Supplied text ▸
------------------------------------------------------------

Combining the power of genome and epigenome for multi-pre-disease surveillance and prevention

Multi-morbidity (MM) is defined as the occurrence of two or more of the chronic diseases in an individual and it is more common among older people. The study of the pathophysiology of this condition (MM) based on single marker had limited success.  Furthermore up to date there is no comprehensive biomarker identified to predict MM at the population level. New concept of tackling the MM through combining potential DNA methylation biomarkers along with well identified SNPs related to these diseases and the conventional epidemiological measures is suggested in this proposal. The key goal is to set up a comprehensive tool to predict these MM health issues to identify individuals at risk and to inform policy makers on strategies for prevention and early detection.

------------------------------------------------------------

Entries supplied ▸

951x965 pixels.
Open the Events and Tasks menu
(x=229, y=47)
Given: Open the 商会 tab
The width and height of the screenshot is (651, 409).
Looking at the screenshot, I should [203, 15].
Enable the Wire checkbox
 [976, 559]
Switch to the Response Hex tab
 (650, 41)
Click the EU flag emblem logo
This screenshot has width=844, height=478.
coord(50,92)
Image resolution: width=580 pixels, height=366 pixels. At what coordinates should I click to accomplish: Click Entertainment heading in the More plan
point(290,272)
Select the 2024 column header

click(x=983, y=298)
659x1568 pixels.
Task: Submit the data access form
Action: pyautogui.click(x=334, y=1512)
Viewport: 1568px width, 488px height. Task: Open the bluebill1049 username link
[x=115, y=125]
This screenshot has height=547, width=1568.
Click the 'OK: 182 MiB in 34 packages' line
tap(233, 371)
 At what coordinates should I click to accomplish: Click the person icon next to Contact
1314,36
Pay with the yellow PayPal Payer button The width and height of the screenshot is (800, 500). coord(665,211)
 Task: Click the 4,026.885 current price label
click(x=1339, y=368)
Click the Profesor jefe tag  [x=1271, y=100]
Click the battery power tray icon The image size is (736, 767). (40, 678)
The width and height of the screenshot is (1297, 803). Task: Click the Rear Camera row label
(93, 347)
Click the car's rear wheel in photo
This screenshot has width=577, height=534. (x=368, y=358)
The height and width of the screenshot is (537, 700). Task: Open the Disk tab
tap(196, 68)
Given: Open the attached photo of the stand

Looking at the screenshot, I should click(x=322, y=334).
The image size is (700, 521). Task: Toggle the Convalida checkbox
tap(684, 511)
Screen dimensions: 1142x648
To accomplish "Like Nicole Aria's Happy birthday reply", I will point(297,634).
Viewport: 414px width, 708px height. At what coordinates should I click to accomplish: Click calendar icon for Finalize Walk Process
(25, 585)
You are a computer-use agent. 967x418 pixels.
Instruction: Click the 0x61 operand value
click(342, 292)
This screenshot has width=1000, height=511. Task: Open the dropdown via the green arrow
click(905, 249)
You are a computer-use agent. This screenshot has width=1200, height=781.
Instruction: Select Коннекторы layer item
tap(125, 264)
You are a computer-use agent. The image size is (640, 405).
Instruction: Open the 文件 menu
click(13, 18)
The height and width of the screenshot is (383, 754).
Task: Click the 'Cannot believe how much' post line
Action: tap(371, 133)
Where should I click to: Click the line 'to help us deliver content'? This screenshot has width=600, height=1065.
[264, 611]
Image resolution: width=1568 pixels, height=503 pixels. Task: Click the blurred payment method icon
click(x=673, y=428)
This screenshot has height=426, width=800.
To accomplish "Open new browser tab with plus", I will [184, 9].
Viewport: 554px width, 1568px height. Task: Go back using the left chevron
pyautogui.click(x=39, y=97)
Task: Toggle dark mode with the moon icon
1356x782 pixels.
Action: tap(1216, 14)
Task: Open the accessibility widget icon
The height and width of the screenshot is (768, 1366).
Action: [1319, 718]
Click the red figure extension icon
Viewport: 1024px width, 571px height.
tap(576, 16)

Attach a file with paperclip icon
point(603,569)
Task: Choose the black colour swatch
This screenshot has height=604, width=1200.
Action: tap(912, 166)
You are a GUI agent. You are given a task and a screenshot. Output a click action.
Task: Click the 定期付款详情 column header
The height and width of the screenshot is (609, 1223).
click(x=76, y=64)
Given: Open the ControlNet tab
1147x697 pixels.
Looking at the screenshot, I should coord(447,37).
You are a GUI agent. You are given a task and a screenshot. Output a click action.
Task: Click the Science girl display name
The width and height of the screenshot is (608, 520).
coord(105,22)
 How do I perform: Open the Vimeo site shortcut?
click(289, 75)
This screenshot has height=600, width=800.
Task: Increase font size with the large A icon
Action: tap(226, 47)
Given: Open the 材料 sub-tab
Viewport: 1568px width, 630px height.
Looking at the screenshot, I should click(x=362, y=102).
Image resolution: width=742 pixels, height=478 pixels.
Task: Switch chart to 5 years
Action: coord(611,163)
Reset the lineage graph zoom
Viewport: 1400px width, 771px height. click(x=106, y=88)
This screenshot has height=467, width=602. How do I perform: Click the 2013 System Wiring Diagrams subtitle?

------------------------------------------------------------

What is required ▸ Copy the text on multi-pre-disease surveillance from the words "Combining the power" through the words "and early detection.", substituting "elderly individuals" for "older people".

Result of this task ▸
Combining the power of genome and epigenome for multi-pre-disease surveillance and prevention

Multi-morbidity (MM) is defined as the occurrence of two or more of the chronic diseases in an individual and it is more common among elderly individuals. The study of the pathophysiology of this condition (MM) based on single marker had limited success.  Furthermore up to date there is no comprehensive biomarker identified to predict MM at the population level. New concept of tackling the MM through combining potential DNA methylation biomarkers along with well identified SNPs related to these diseases and the conventional epidemiological measures is suggested in this proposal. The key goal is to set up a comprehensive tool to predict these MM health issues to identify individuals at risk and to inform policy makers on strategies for prevention and early detection.